(Exercise directions) Restate the listing below word for word. No picture belongs in the result.

(Available records)
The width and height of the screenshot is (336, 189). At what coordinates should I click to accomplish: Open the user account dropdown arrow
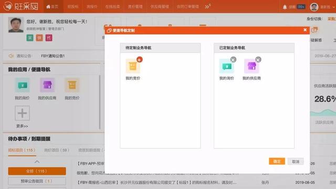point(333,7)
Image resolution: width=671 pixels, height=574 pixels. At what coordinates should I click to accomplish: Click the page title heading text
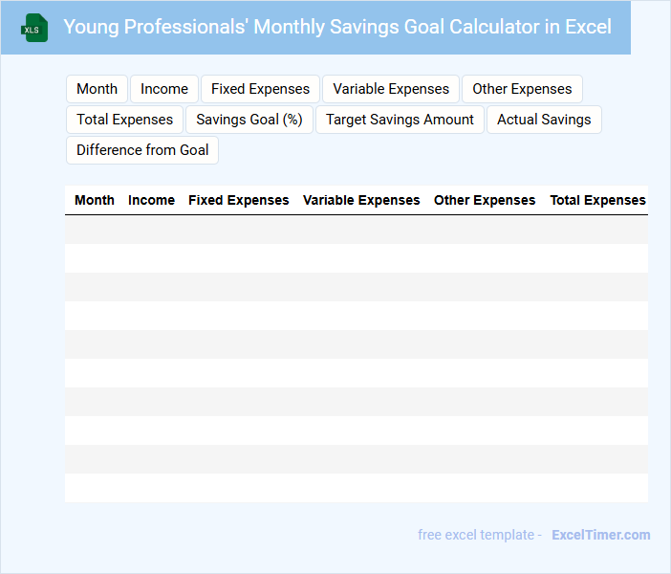pyautogui.click(x=337, y=27)
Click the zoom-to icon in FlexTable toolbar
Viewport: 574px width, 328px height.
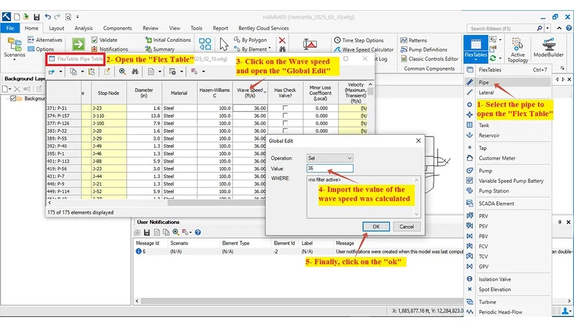(x=123, y=72)
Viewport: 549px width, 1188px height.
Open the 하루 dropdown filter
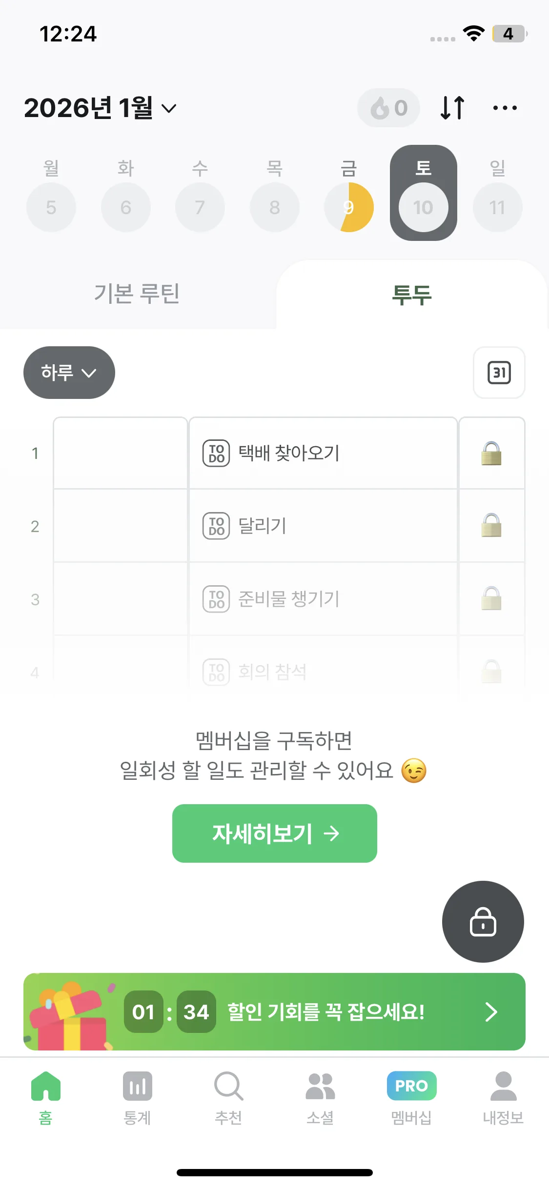tap(69, 373)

(Written answer)
The width and height of the screenshot is (336, 189). At what coordinates should I click to accomplish: Open the user account dropdown arrow
point(333,7)
Image resolution: width=671 pixels, height=574 pixels. At what coordinates should I click to accomplish: Click the page title heading text
pyautogui.click(x=337, y=27)
Click the zoom-to icon in FlexTable toolbar
Viewport: 574px width, 328px height.
(x=123, y=72)
Viewport: 549px width, 1188px height.
Open the 하루 dropdown filter
tap(69, 373)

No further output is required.